Run the render script to produce PNG overview images for every series:
python3 scripts/render_dicom.py <DICOM_PATH> <OUTPUT_DIR>
This creates one s<N>_all.png per series in <OUTPUT_DIR>, showing all slices in a grid.
It also creates s<N>_overview.png with 12 representative slices for quick review.
Once rendered, read every overview image using the Read tool so you can visually inspect
the anatomy. Render focused close-up panels for areas of clinical interest (rotator cuff,
labrum, specific joints, etc.) by re-running the render script with --series <N> --slices <start>-<end>.
Work through each series systematically. For each one, note:
Anatomy present: What body part and structures are visible?

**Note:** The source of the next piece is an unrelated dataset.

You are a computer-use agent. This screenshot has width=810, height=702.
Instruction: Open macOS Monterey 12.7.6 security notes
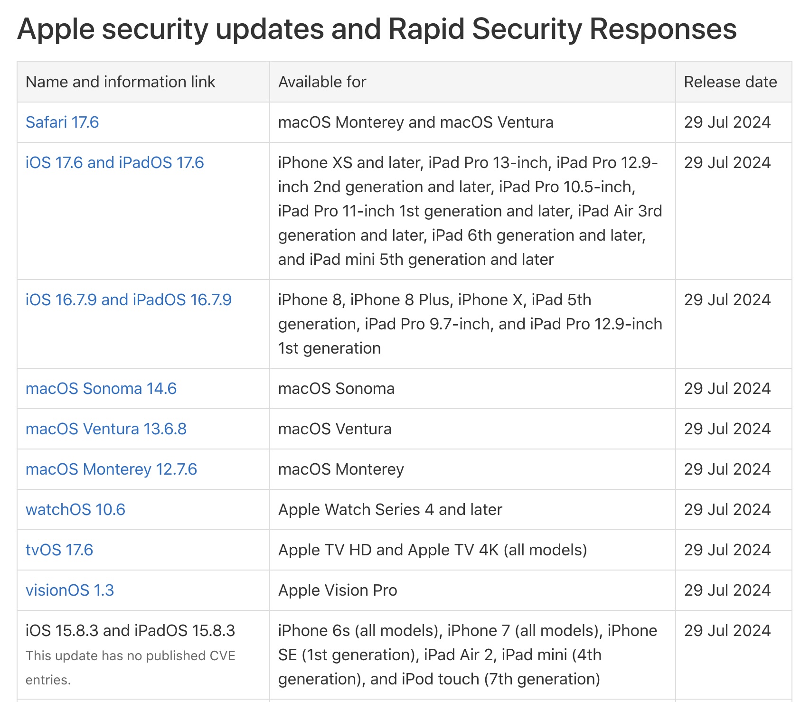pyautogui.click(x=111, y=469)
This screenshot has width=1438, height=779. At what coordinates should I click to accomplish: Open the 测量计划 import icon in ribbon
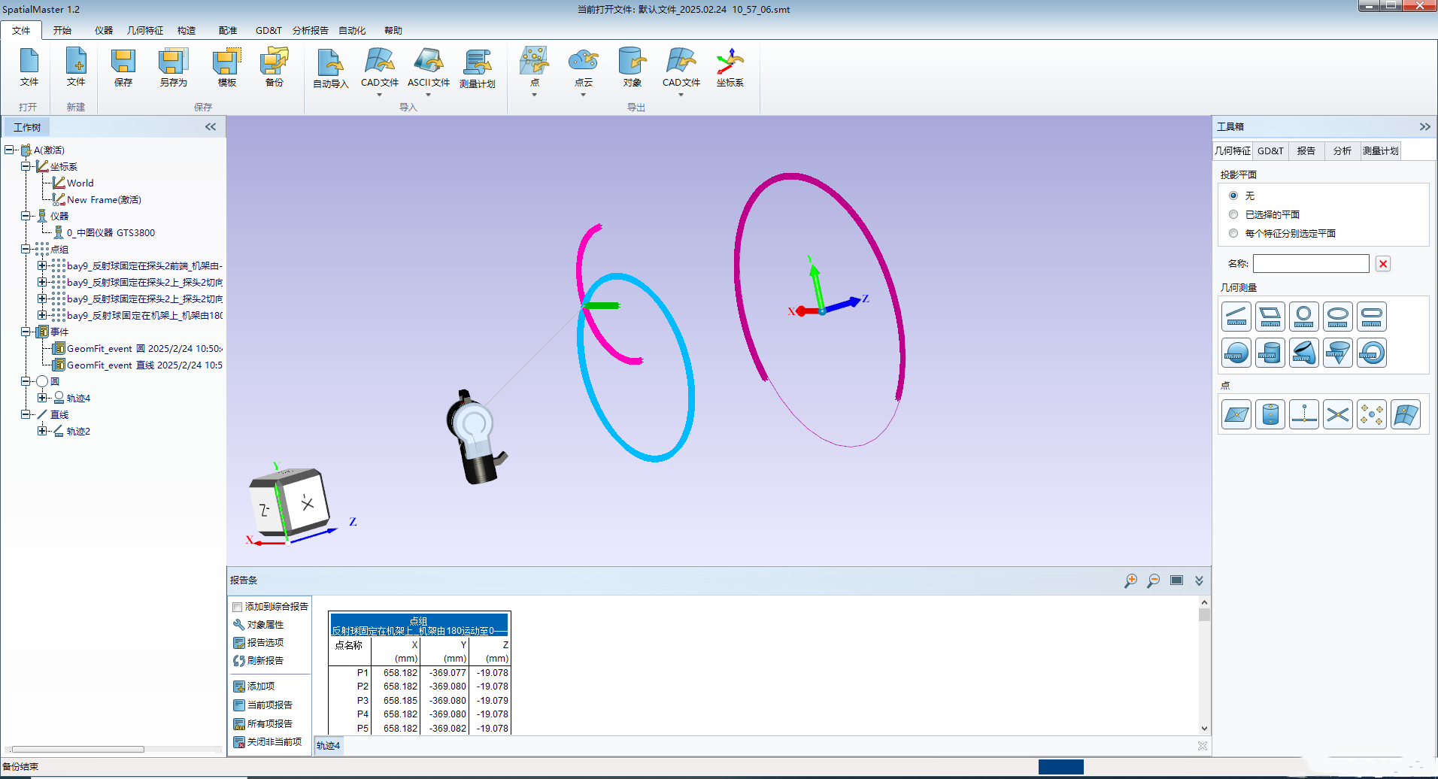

Signal/density: Are there areas of abnormal brightness (fluid, edema, hemorrhage) or darkness (air, calcification, susceptibility)?
Structures to assess by region:
Shoulder: Rotator cuff (supraspinatus, infraspinatus, subscapularis, teres minor), labrum (anterior, posterior, SLAP), biceps tendon and groove, AC joint, glenohumeral cartilage, subacromial-subdeltoid bursa, bone marrow signal, Hill-Sachs/Bankart.
Knee: Menisci (medial, lateral — body, anterior/posterior horns), cruciate ligaments (ACL, PCL), collateral ligaments, cartilage (medial, lateral, patellofemoral), bone marrow edema, effusion, Baker's cyst.
Spine: Disc height and signal, end-plate changes, foraminal stenosis, cord signal, facet joints, paraspinal muscles.
Brain: White matter signal, sulci/gyri symmetry, ventricular size, posterior fossa, brainstem, vascular flow voids.
Cross-reference sequences: Always correlate fluid-sensitive sequences (STIR, T2-SPAIR, T2W) with anatomical sequences (T1W, PDW). A finding on STIR that's also visible on T2W is more reliable. T1W tells you about bone marrow (normally bright = normal fat).
When in doubt about what you're seeing, describe it plainly: "There is a region of increased signal on STIR in the [location] which is also visible on T2W-SPAIR."
Ask the user who the report is for before writing:
# MRI Report — [Body Part]
## Patient Information
[table: name, ID, DOB, sex, weight, study date, accession, institution, scanner]
## Sequences Reviewed
[table: series number, sequence name, plane, slice count]
## Findings
[one section per finding, with status: PRESENT / ABSENT / NORMAL]
## Impression
[numbered list: primary finding first, then secondary, then incidentals]
---
⚠️ AI-generated — not a substitute for a licensed radiologist's report.
# Scan Summary — [Body Part] — Plain Language
## What was scanned and when
## What this scan shows (brief explainer of modality)
## What was found
[one section per finding — use analogies, avoid jargon, explain significance]
## Summary in simple terms
## What to do next
---
⚠️ Written by an AI to help explain findings. Always consult a qualified doctor.
Always include the disclaimer. Never present findings as a definitive diagnosis.
If the user asks for treatment context or recommendations:
Save all outputs to a dedicated directory (e.g. <study-name>-output/):
output/
├── s<N>_overview.png # 12-slice preview per series
├── s<N>_all.png # all slices per series
├── report_clinical.md # clinical report
├── report_plain.md # plain-language report
└── treatment.md # treatment notes (if requested)
Tell the user where the files are when done.